What lines below hold the string "with"? Copy them all.

(Beginning of DATA PROVIDED)

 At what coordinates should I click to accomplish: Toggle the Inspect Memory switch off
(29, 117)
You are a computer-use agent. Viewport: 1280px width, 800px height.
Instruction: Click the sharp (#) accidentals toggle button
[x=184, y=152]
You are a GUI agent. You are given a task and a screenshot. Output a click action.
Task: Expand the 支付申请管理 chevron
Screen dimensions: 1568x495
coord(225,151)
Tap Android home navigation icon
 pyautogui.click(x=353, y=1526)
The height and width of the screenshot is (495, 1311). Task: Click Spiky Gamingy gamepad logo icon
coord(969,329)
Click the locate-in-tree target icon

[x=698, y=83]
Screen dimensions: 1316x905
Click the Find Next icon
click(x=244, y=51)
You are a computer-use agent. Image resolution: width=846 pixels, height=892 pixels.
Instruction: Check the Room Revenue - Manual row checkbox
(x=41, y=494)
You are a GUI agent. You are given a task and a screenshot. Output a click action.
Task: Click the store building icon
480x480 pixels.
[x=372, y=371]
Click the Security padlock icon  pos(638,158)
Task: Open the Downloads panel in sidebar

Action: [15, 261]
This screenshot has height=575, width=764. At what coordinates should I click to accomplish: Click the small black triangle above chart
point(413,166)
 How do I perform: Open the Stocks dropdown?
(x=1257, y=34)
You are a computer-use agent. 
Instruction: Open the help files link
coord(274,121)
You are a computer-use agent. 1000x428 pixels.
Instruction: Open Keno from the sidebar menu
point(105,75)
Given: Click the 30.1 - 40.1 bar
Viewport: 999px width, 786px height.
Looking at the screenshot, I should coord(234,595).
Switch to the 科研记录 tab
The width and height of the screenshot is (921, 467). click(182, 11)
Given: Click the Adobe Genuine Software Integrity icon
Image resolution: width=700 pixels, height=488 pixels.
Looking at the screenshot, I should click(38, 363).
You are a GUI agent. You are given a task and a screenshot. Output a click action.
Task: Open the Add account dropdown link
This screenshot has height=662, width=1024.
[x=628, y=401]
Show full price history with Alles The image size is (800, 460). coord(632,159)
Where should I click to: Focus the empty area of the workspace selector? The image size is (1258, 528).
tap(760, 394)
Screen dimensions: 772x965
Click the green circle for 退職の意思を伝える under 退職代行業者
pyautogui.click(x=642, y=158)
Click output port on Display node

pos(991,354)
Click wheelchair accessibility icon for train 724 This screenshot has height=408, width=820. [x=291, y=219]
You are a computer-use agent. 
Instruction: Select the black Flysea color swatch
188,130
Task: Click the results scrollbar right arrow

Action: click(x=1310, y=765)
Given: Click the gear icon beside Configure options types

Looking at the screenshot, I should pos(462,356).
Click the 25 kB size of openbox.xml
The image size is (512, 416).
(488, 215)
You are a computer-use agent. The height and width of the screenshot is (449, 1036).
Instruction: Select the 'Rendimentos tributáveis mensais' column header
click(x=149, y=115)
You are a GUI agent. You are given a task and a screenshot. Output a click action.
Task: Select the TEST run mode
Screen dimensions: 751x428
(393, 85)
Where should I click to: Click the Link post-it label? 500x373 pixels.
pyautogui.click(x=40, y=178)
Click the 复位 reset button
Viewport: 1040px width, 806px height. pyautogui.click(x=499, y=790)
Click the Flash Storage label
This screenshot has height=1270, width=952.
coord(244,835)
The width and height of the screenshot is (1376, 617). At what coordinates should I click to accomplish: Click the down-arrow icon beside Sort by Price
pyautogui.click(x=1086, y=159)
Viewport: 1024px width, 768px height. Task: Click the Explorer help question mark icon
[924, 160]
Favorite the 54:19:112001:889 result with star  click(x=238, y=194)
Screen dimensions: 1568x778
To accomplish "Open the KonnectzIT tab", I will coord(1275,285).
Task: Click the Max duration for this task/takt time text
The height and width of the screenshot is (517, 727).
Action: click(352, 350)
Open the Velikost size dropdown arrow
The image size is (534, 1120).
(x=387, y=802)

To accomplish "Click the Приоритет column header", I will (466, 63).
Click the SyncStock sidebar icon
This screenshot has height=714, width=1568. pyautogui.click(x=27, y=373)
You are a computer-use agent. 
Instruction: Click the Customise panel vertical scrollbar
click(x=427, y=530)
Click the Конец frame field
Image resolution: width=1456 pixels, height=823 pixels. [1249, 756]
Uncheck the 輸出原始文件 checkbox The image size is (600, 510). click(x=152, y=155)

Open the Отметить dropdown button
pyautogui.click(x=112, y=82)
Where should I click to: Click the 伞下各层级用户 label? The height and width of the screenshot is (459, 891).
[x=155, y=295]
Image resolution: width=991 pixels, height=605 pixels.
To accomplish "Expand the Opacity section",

(End of DATA PROVIDED)

> _EXERCISE RESPONSE_:
Show full price history with Alles The image size is (800, 460). coord(632,159)
Favorite the 54:19:112001:889 result with star  click(x=238, y=194)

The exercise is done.